*** RECORDS FOR THE TASK ***
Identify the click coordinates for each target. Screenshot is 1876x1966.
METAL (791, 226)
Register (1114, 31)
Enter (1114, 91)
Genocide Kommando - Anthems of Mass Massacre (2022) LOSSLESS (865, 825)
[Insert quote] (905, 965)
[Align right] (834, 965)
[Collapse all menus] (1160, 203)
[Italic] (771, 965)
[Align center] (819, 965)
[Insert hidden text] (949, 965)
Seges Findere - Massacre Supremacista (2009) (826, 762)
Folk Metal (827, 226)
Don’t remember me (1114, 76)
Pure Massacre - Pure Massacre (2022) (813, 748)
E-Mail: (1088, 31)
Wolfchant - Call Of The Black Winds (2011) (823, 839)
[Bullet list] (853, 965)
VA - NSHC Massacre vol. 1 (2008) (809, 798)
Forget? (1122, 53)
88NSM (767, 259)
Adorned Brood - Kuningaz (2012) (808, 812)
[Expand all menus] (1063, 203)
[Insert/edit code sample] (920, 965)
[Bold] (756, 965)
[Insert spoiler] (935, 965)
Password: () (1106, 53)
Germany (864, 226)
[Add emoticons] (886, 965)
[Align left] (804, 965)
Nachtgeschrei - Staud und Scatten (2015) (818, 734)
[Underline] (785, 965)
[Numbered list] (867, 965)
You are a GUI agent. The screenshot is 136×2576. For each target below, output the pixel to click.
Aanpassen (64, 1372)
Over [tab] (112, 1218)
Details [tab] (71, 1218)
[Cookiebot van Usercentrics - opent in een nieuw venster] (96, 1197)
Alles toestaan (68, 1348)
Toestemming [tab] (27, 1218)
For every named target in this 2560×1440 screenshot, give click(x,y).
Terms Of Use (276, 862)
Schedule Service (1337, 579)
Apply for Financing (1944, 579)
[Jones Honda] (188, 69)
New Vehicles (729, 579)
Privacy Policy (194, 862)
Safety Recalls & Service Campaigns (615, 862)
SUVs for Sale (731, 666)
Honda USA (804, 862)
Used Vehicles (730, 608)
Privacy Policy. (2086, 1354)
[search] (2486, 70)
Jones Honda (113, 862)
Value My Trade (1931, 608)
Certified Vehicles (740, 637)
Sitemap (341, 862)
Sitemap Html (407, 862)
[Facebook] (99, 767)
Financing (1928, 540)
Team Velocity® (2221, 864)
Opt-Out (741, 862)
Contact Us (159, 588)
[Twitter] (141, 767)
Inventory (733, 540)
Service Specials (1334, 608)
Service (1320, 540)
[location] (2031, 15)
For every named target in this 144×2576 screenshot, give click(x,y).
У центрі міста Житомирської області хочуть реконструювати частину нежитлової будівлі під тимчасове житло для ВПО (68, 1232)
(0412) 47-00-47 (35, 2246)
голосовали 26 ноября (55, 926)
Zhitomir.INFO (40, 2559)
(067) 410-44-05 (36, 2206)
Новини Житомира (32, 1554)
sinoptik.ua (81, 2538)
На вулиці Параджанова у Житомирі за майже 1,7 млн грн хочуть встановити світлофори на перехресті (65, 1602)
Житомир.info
***
EXERCISE PROMPT —
Give back exactly the lines of the listing above that run from the line with "Service Specials (1334, 608)" to the line with "(067) 410-44-05 (36, 2206)", inclusive.

SOLUTION —
Service Specials (1334, 608)
Service (1320, 540)
[location] (2031, 15)
For every named target in this 144×2576 screenshot, give click(x,y).
У центрі міста Житомирської області хочуть реконструювати частину нежитлової будівлі під тимчасове житло для ВПО (68, 1232)
(0412) 47-00-47 (35, 2246)
голосовали 26 ноября (55, 926)
Zhitomir.INFO (40, 2559)
(067) 410-44-05 (36, 2206)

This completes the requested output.